Mois de la nutrition: Le Québec dans votre assiette
Pendant tout le mois de mars, les diététistes du Canada invitent les gens à acheter et à manger des produits locaux, sous le thème Célébrons nos aliments de la terre à la table. Pour en connaître plus sur le régime «localvore», Métro s’est entretenu avec la porte-parole des diététistes du Canada, Linda Montpetit.
Peut-on manger local à l’année sans en être réduit à se nourrir que des navets et de pommes de terre?

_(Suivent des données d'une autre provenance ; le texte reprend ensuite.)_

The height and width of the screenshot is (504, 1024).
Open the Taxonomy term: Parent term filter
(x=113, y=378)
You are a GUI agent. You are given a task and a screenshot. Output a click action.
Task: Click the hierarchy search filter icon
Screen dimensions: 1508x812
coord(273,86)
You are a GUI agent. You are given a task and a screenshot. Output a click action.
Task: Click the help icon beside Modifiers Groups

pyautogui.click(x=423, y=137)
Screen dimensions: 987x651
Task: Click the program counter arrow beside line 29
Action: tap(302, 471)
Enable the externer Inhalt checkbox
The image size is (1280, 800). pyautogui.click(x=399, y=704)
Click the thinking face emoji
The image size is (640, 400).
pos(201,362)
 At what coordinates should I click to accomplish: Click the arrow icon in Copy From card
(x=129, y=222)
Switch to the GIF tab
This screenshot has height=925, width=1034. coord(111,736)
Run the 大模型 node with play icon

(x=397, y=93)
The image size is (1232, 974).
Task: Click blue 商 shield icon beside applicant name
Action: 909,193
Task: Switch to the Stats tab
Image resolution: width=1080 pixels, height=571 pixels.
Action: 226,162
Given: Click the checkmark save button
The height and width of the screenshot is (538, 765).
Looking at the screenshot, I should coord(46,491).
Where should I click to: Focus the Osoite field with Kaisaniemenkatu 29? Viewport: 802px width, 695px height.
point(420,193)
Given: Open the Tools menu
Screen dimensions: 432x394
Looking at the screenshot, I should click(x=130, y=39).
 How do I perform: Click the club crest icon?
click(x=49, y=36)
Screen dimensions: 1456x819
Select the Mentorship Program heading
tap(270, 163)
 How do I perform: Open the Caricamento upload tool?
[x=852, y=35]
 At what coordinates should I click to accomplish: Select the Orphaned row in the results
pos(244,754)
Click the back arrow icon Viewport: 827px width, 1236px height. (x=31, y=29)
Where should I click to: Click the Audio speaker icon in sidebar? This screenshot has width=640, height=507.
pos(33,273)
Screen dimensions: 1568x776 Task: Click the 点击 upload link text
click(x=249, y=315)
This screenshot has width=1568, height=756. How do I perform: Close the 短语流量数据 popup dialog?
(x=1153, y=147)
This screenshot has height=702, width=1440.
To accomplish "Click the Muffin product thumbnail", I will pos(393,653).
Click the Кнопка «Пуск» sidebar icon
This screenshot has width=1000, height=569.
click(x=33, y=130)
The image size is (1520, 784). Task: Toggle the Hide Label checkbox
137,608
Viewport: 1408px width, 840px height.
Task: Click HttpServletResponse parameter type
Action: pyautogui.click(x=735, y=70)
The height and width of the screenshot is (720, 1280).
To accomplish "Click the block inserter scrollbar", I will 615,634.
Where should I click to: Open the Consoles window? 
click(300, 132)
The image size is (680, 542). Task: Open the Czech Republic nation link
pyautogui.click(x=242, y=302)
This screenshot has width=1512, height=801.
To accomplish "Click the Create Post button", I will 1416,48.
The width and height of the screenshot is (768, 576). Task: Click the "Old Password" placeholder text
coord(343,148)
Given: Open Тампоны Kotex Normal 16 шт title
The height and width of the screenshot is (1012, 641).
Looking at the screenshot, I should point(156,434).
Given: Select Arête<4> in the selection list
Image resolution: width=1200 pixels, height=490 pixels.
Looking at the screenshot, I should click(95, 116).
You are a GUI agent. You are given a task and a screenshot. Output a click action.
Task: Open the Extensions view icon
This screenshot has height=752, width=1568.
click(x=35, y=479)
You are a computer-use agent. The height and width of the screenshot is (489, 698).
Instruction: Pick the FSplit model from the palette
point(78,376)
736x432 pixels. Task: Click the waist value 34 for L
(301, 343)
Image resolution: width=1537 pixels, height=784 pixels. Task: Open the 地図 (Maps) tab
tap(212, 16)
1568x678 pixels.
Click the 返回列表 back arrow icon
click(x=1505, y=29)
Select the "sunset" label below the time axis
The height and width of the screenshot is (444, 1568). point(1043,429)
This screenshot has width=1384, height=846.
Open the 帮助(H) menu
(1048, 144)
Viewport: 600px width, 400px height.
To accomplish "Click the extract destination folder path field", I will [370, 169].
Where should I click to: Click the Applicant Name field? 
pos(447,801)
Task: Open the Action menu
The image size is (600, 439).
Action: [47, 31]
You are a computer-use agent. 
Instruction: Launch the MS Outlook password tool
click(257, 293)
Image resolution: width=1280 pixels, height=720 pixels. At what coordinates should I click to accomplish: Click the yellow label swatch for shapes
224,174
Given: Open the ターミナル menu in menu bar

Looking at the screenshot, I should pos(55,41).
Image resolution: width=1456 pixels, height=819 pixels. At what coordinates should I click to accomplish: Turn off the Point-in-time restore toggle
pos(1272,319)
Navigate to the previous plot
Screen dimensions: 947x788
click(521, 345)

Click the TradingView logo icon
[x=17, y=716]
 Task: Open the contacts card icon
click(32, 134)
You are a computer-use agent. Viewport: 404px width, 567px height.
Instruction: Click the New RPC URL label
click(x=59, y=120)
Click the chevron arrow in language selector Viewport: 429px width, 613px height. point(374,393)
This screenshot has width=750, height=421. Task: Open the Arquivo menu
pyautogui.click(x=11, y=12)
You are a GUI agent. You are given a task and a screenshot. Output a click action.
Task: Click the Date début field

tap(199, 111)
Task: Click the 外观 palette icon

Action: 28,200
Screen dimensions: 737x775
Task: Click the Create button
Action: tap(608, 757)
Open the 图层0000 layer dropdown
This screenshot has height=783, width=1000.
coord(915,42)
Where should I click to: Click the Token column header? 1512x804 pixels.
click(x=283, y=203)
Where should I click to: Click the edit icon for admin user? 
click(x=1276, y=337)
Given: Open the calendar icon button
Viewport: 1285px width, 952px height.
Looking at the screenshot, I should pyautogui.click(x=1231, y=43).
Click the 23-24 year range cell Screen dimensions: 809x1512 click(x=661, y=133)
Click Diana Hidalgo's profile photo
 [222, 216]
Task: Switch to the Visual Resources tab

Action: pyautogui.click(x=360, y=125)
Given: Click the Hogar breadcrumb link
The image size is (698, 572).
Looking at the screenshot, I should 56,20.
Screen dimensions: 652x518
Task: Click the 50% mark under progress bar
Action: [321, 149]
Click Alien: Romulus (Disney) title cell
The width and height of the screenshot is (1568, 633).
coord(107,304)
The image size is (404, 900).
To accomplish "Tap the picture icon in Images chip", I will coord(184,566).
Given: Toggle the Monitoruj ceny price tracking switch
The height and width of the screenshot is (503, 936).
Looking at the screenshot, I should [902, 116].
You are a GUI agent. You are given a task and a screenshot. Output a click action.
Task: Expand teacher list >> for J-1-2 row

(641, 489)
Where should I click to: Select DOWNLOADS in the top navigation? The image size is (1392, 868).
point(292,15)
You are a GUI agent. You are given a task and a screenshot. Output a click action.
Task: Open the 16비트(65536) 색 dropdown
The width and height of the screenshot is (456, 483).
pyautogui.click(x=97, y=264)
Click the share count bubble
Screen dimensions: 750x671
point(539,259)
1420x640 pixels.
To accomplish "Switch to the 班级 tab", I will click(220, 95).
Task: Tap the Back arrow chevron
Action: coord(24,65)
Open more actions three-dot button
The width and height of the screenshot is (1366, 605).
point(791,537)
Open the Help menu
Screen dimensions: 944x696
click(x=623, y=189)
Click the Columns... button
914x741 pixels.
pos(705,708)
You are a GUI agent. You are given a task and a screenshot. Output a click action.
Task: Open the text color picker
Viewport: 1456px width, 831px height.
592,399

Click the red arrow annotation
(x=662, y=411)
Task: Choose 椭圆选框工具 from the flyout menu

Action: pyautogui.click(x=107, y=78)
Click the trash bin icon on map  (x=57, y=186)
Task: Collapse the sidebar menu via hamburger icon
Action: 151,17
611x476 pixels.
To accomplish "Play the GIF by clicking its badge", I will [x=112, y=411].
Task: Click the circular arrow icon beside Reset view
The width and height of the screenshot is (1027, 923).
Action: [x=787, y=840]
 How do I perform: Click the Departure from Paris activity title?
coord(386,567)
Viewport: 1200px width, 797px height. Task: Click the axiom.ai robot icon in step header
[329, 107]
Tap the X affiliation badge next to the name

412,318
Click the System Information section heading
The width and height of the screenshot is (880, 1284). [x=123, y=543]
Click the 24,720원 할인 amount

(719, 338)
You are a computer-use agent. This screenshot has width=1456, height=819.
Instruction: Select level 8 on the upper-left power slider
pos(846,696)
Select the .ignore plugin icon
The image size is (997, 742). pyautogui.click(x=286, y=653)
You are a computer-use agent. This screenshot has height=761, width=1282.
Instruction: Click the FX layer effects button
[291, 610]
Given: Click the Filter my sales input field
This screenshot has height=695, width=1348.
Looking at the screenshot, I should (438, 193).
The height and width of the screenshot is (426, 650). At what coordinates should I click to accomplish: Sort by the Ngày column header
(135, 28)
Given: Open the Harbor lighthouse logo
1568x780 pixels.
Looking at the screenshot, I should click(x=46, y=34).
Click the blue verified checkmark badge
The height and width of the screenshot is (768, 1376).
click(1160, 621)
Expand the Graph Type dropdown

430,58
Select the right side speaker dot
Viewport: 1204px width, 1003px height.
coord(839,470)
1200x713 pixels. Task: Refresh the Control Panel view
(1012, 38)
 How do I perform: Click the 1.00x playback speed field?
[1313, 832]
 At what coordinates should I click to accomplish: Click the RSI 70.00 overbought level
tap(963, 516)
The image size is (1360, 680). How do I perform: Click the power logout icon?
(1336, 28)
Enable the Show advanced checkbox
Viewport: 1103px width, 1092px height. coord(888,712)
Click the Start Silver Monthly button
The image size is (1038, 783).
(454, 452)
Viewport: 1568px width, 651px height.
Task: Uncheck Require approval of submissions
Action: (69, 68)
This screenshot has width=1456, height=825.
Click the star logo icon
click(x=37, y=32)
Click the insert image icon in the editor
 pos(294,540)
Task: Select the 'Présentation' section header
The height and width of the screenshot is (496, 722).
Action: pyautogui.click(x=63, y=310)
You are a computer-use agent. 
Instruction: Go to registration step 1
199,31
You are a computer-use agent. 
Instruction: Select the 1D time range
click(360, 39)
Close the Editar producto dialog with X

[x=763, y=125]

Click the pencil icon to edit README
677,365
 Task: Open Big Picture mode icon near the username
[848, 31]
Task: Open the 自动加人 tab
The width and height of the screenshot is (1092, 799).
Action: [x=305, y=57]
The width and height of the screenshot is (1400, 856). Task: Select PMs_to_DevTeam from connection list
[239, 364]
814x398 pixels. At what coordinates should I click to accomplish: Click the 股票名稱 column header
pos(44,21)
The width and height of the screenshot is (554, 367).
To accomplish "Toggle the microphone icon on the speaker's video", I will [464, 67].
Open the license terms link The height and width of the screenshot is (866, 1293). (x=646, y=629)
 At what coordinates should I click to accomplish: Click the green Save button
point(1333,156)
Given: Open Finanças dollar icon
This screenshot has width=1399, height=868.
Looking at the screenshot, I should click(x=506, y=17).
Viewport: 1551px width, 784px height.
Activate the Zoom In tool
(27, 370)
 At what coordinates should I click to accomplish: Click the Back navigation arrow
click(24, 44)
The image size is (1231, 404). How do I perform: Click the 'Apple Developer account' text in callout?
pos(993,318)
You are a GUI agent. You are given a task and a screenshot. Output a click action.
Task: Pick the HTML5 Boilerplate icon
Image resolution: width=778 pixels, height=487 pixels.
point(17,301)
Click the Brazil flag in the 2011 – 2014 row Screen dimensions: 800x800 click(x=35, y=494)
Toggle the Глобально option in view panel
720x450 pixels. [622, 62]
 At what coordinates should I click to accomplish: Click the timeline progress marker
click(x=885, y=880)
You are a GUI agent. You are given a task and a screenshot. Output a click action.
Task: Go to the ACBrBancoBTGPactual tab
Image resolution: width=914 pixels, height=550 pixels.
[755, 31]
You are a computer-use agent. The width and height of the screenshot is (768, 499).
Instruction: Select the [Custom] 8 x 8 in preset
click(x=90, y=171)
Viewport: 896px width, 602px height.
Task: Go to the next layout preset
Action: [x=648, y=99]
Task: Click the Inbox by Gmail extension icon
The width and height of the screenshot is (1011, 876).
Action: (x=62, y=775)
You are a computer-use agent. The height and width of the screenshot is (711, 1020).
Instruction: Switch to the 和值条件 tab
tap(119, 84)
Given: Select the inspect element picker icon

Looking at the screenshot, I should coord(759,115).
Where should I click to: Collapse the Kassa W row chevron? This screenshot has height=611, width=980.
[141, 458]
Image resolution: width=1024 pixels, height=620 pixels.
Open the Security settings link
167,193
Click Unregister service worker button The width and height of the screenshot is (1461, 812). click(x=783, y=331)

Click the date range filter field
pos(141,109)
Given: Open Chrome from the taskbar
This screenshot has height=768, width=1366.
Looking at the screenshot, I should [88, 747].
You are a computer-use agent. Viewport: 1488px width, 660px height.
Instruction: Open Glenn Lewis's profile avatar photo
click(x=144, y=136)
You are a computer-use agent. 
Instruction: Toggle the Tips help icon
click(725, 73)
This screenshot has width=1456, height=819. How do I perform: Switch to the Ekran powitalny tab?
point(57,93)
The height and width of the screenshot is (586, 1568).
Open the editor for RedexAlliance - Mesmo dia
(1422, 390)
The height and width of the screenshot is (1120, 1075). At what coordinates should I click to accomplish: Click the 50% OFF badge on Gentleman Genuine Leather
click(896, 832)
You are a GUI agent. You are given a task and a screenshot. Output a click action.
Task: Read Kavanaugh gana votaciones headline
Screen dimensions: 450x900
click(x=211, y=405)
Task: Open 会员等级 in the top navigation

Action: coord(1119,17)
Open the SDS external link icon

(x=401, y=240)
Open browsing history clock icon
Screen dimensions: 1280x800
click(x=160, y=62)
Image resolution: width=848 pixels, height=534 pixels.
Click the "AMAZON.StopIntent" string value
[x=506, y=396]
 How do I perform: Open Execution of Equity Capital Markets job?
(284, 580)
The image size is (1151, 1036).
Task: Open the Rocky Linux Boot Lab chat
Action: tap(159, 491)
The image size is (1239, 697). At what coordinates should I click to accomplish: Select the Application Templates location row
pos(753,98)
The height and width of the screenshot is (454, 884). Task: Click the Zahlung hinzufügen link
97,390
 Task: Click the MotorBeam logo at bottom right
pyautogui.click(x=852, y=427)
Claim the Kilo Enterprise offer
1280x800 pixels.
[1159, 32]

Oui. Une bonne variété d’autres légumes frais sont disponibles à l’année, notamment les oignons, les carottes, le panais, les champignons. Il y a aussi des légumes de serre, comme les tomates, les concombres et certaines laitues. Et finalement, les fruits et légumes surgelés sont très intéressants parce qu’ils sont cueillis au maximum de leur maturité et surgelés immédiatement, donc ils ne perdent pas leur valeur nutritive.
Les légumes qui sont stockés tout l’hiver dans des entrepôts ne perdent-ils pas la leur?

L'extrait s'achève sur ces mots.